**Article:**

Also among the congratulating ambassadors was of course Callières. To the complements of our diplomat, Sobieski answered with pleasantries addressed to his principal and himself, expressed in French. Callières paid a similar visit to Marie Casimire, who, according to the custom of the time, received him in the bedroom of the Kazimierz Palace.

On the day of his patron saint, Sobieski gave a sumptuous banquet for the ambassadors and senators. The author of our report also participated in the feast. The King drank to his health, and then gave him his own cup, so that the French diplomat could also drink from it.
In this, Callières ends the substantial part of his report. In the last sentence, he writes that he used his further stay in Poland to proclaim the glory of the House of Savoy, with a view to future circumstances that could arise in the electoral kingdom. He did not exclude his return to Poland, which came true in 1682, but this time was not in connection to a free election.

**Dataset extract:**

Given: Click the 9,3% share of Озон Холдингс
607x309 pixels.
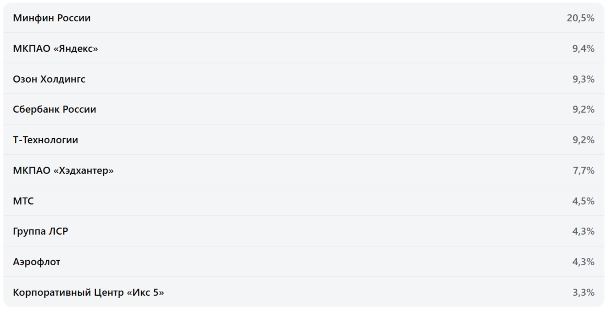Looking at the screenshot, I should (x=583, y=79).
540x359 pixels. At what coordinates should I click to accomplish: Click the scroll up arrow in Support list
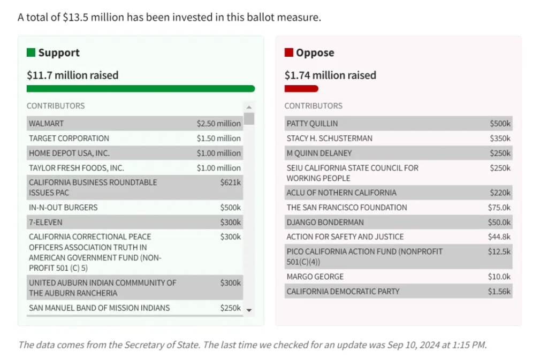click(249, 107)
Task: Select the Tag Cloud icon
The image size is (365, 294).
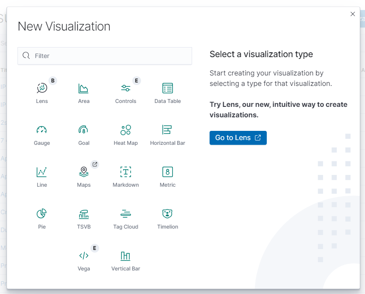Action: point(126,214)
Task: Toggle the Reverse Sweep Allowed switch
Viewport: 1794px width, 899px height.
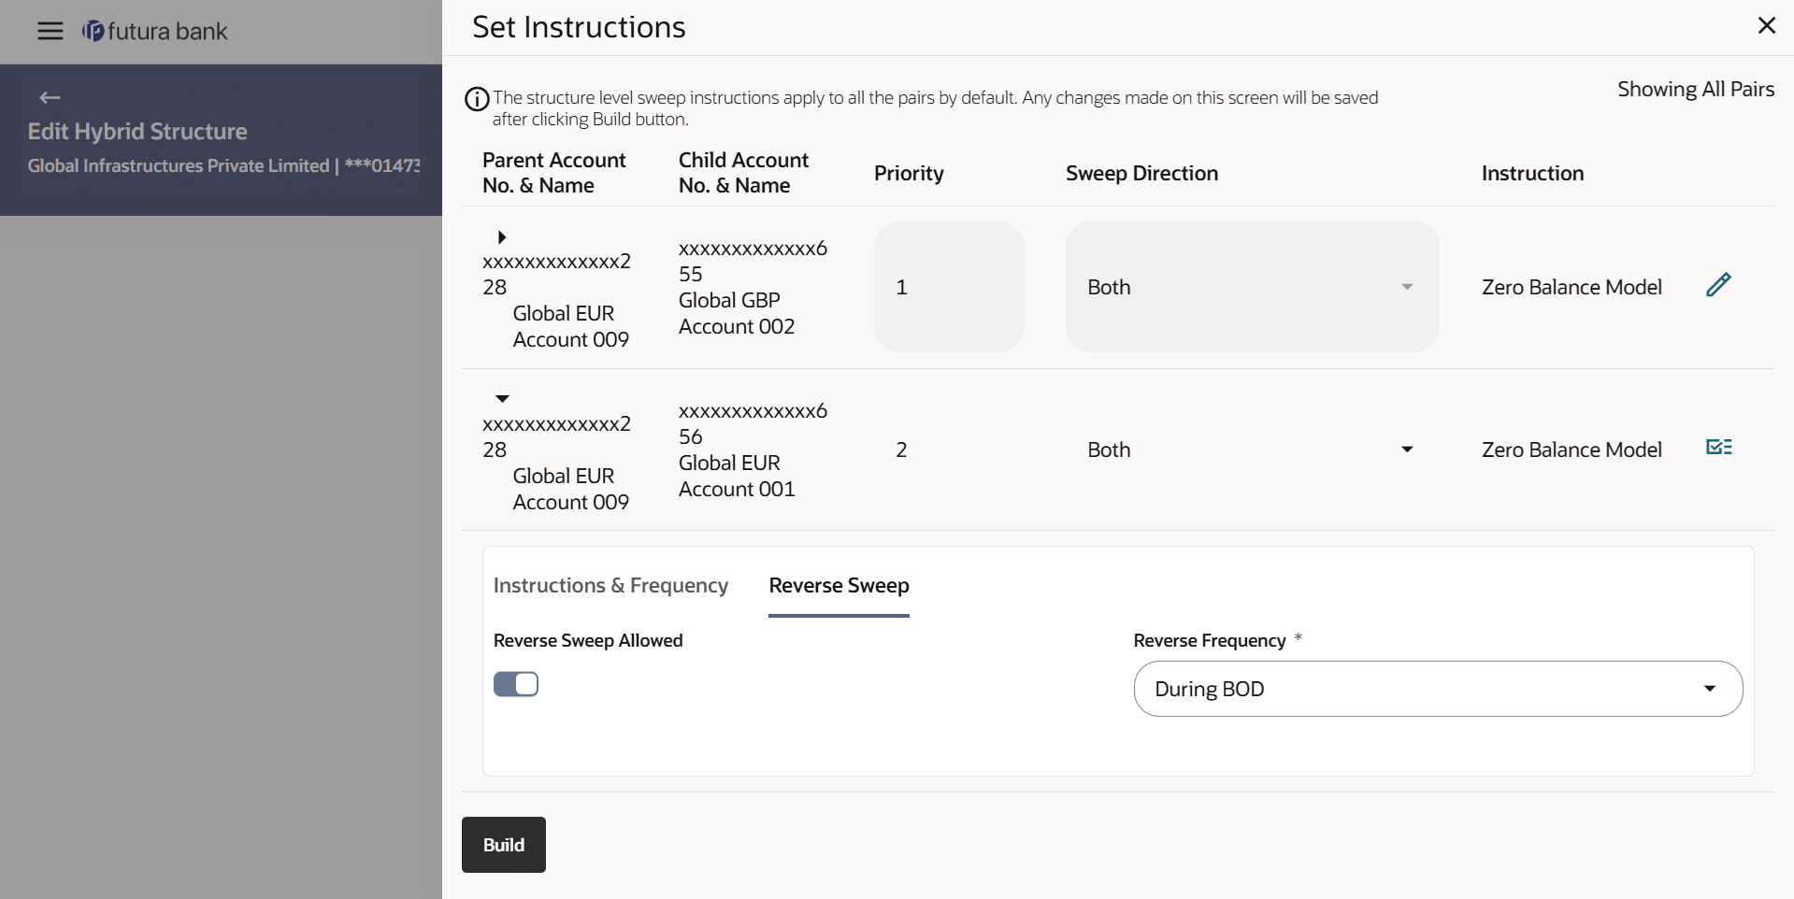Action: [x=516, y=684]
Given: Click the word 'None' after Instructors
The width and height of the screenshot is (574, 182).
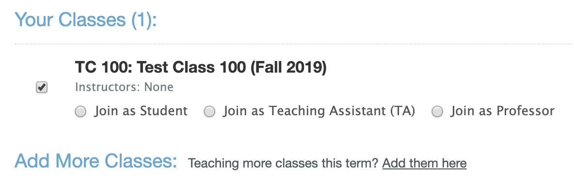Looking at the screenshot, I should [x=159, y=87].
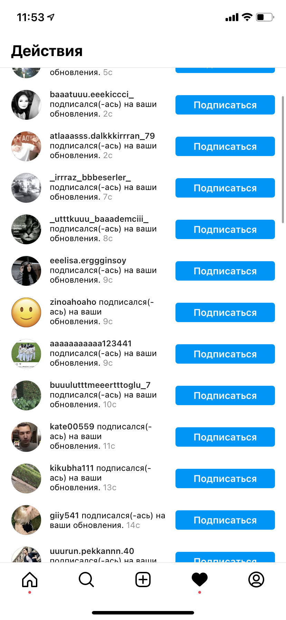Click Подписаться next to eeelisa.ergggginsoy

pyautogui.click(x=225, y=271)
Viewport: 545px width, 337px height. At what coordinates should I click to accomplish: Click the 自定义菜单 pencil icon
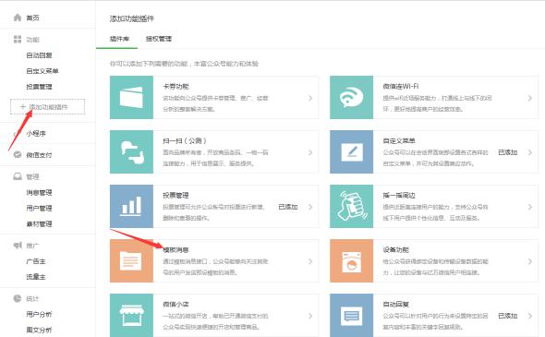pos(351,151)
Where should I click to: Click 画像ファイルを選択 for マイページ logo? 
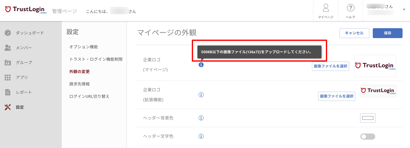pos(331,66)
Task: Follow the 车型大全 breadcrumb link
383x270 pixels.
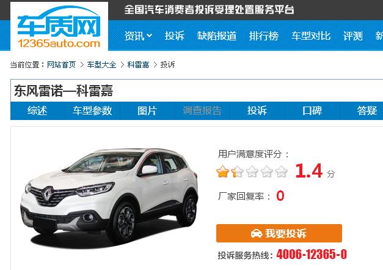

**Your tasks:**
a) Can you update the account of Callières in Poland from "Also among the" to "the Kazimierz Palace.", replacing "Kazimierz Palace" with "Royal Castle"?
b) What comes next in the account of Callières in Poland after its final sentence?

**Task answers:**
a)
Also among the congratulating ambassadors was of course Callières. To the complements of our diplomat, Sobieski answered with pleasantries addressed to his principal and himself, expressed in French. Callières paid a similar visit to Marie Casimire, who, according to the custom of the time, received him in the bedroom of the Royal Castle.

b)
In the last subchapter, Callières describes his return trip from Warsaw. He started out on 2 October, heading towards Imperial Silesia. From there, he travelled through Dresden to Leipzig, where the Saxon Elector pair resided on occasion of a fair. He also visited the Elector of Bavaria in Munich and through Tyrol found himself in Venice. From there, after a few days, he travelled through Milan, and then reached the capital of his principal, Charles Emanuel II – Turin. Callières did not find his patron there, and headed to the residence of the Prince of Savoy and Piedmont in Moncalieri. There, as we can surmise, he gave him a verbal report from his actions in Poland. Callières’ manuscript ends with a panegyric in honour of the ruler, to whom he has given his service, as well as a sweeping signature of the author.